- **The problem**
Whatever the records contain, reproduce all of them exactly.

*** Begin section ***

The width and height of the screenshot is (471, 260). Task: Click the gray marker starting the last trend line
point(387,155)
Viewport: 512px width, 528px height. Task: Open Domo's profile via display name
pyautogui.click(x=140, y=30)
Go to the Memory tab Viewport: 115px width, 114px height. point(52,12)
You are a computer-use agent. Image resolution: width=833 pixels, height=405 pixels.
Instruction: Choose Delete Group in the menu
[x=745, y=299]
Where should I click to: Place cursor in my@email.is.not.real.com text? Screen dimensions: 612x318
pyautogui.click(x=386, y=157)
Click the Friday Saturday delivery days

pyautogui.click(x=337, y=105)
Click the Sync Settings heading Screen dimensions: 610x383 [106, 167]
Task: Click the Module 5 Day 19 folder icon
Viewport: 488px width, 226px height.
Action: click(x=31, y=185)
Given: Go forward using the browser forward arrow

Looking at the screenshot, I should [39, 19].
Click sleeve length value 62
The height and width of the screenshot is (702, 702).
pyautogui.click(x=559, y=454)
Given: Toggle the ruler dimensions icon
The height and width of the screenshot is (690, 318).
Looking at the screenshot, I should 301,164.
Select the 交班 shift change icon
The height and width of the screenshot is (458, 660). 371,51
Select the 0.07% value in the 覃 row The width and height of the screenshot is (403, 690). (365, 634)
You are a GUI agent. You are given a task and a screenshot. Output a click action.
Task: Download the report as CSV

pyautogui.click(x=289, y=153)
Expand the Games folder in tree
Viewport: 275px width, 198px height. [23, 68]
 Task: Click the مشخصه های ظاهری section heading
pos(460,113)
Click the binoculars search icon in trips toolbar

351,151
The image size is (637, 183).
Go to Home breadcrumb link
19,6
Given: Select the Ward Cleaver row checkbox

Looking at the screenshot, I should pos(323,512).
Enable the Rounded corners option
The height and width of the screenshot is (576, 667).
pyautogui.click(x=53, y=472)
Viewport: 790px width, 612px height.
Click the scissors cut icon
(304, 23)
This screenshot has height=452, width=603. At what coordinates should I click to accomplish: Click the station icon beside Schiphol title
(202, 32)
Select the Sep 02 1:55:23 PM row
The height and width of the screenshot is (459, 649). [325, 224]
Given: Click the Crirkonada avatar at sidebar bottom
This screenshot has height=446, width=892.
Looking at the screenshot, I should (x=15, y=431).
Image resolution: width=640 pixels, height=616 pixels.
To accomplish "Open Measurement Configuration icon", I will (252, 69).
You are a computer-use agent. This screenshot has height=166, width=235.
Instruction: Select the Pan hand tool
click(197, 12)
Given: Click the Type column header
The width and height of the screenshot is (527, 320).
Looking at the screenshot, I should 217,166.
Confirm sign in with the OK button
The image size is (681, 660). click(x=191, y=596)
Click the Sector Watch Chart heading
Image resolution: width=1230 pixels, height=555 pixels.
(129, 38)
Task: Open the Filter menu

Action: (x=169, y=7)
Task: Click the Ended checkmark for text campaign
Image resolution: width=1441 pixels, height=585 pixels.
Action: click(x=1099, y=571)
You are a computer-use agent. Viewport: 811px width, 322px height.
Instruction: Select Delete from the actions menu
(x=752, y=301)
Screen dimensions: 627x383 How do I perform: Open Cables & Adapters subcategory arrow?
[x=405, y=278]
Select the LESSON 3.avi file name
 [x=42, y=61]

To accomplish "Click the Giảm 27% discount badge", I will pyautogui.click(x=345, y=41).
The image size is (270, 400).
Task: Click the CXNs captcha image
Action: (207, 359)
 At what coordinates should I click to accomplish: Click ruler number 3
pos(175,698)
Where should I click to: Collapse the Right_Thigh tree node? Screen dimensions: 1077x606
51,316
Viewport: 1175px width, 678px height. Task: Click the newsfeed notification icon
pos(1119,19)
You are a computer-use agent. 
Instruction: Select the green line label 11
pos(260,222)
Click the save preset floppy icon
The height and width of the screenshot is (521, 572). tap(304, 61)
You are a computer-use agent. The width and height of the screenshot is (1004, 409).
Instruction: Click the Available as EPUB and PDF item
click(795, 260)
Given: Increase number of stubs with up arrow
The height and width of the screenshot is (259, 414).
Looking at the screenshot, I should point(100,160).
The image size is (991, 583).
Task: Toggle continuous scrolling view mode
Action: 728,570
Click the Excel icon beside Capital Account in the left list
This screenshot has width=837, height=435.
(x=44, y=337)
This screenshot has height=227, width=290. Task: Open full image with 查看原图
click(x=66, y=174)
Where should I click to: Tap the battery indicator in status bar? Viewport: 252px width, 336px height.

*** End section ***

- **Response**
The width and height of the screenshot is (471, 260). Task: Click the gray marker starting the last trend line
point(387,155)
Viewport: 512px width, 528px height. Task: Open Domo's profile via display name
pyautogui.click(x=140, y=30)
Go to the Memory tab Viewport: 115px width, 114px height. point(52,12)
You are a computer-use agent. Image resolution: width=833 pixels, height=405 pixels.
Instruction: Choose Delete Group in the menu
[x=745, y=299]
Where should I click to: Place cursor in my@email.is.not.real.com text? Screen dimensions: 612x318
pyautogui.click(x=386, y=157)
Click the Friday Saturday delivery days

pyautogui.click(x=337, y=105)
Click the Sync Settings heading Screen dimensions: 610x383 [106, 167]
Task: Click the Module 5 Day 19 folder icon
Viewport: 488px width, 226px height.
Action: click(x=31, y=185)
Given: Go forward using the browser forward arrow

Looking at the screenshot, I should [39, 19].
Click sleeve length value 62
The height and width of the screenshot is (702, 702).
pyautogui.click(x=559, y=454)
Given: Toggle the ruler dimensions icon
The height and width of the screenshot is (690, 318).
Looking at the screenshot, I should 301,164.
Select the 交班 shift change icon
The height and width of the screenshot is (458, 660). 371,51
Select the 0.07% value in the 覃 row The width and height of the screenshot is (403, 690). (365, 634)
You are a GUI agent. You are given a task and a screenshot. Output a click action.
Task: Download the report as CSV

pyautogui.click(x=289, y=153)
Expand the Games folder in tree
Viewport: 275px width, 198px height. [23, 68]
 Task: Click the مشخصه های ظاهری section heading
pos(460,113)
Click the binoculars search icon in trips toolbar

351,151
The image size is (637, 183).
Go to Home breadcrumb link
19,6
Given: Select the Ward Cleaver row checkbox

Looking at the screenshot, I should pos(323,512).
Enable the Rounded corners option
The height and width of the screenshot is (576, 667).
pyautogui.click(x=53, y=472)
Viewport: 790px width, 612px height.
Click the scissors cut icon
(304, 23)
This screenshot has height=452, width=603. At what coordinates should I click to accomplish: Click the station icon beside Schiphol title
(202, 32)
Select the Sep 02 1:55:23 PM row
The height and width of the screenshot is (459, 649). [325, 224]
Given: Click the Crirkonada avatar at sidebar bottom
This screenshot has height=446, width=892.
Looking at the screenshot, I should (x=15, y=431).
Image resolution: width=640 pixels, height=616 pixels.
To accomplish "Open Measurement Configuration icon", I will (252, 69).
You are a computer-use agent. This screenshot has height=166, width=235.
Instruction: Select the Pan hand tool
click(197, 12)
Given: Click the Type column header
The width and height of the screenshot is (527, 320).
Looking at the screenshot, I should 217,166.
Confirm sign in with the OK button
The image size is (681, 660). click(x=191, y=596)
Click the Sector Watch Chart heading
Image resolution: width=1230 pixels, height=555 pixels.
(129, 38)
Task: Open the Filter menu

Action: (x=169, y=7)
Task: Click the Ended checkmark for text campaign
Image resolution: width=1441 pixels, height=585 pixels.
Action: click(x=1099, y=571)
You are a computer-use agent. Viewport: 811px width, 322px height.
Instruction: Select Delete from the actions menu
(x=752, y=301)
Screen dimensions: 627x383 How do I perform: Open Cables & Adapters subcategory arrow?
[x=405, y=278]
Select the LESSON 3.avi file name
 [x=42, y=61]

To accomplish "Click the Giảm 27% discount badge", I will pyautogui.click(x=345, y=41).
The image size is (270, 400).
Task: Click the CXNs captcha image
Action: (207, 359)
 At what coordinates should I click to accomplish: Click ruler number 3
pos(175,698)
Where should I click to: Collapse the Right_Thigh tree node? Screen dimensions: 1077x606
51,316
Viewport: 1175px width, 678px height. Task: Click the newsfeed notification icon
pos(1119,19)
You are a computer-use agent. 
Instruction: Select the green line label 11
pos(260,222)
Click the save preset floppy icon
The height and width of the screenshot is (521, 572). tap(304, 61)
You are a computer-use agent. The width and height of the screenshot is (1004, 409).
Instruction: Click the Available as EPUB and PDF item
click(795, 260)
Given: Increase number of stubs with up arrow
The height and width of the screenshot is (259, 414).
Looking at the screenshot, I should point(100,160).
The image size is (991, 583).
Task: Toggle continuous scrolling view mode
Action: 728,570
Click the Excel icon beside Capital Account in the left list
This screenshot has width=837, height=435.
(x=44, y=337)
This screenshot has height=227, width=290. Task: Open full image with 查看原图
click(x=66, y=174)
Where should I click to: Tap the battery indicator in status bar? Viewport: 252px width, 336px height.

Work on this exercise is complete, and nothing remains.